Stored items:
* * * * *

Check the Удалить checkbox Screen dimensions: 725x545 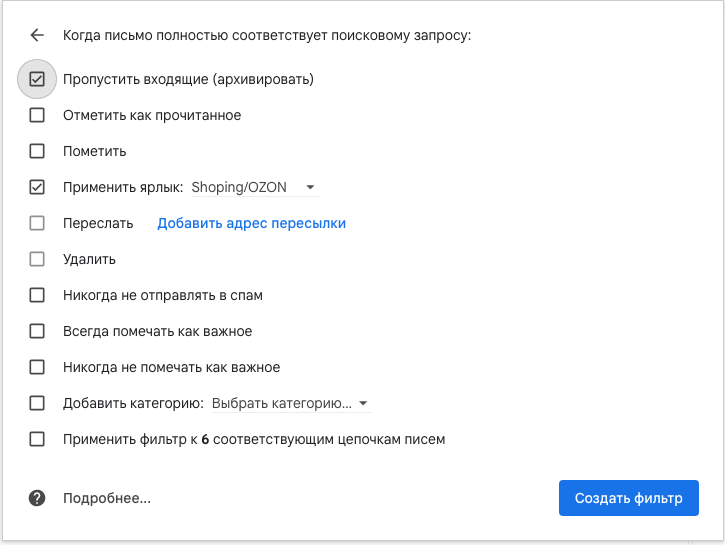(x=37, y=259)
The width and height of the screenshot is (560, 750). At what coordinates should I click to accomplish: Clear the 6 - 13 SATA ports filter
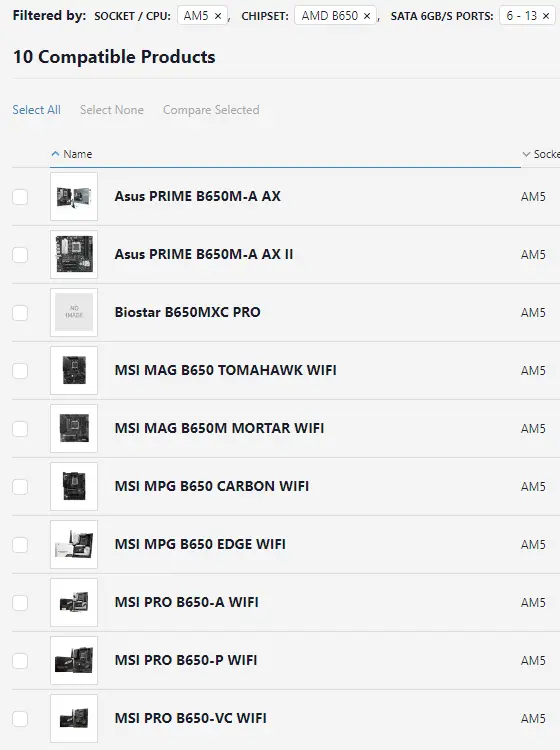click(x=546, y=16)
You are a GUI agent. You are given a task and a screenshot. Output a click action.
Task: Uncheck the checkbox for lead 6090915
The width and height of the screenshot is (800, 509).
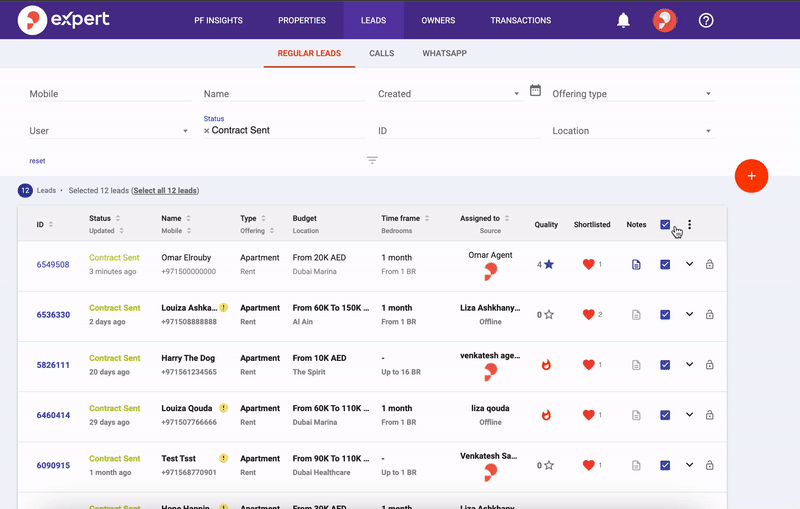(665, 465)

* * * * *

Turn the records, from the line containing "The width and height of the screenshot is (560, 750)." through the end of the records, into a numbered list, skipping blank lines. Omit the pictures from your answer.

1. The width and height of the screenshot is (560, 750). At what coordinates should I click to accomplish: Clear the 6 - 13 SATA ports filter
2. click(x=546, y=16)
3. You are a GUI agent. You are given a task and a screenshot. Output a click action.
4. Task: Uncheck the checkbox for lead 6090915
5. The width and height of the screenshot is (800, 509).
6. (665, 465)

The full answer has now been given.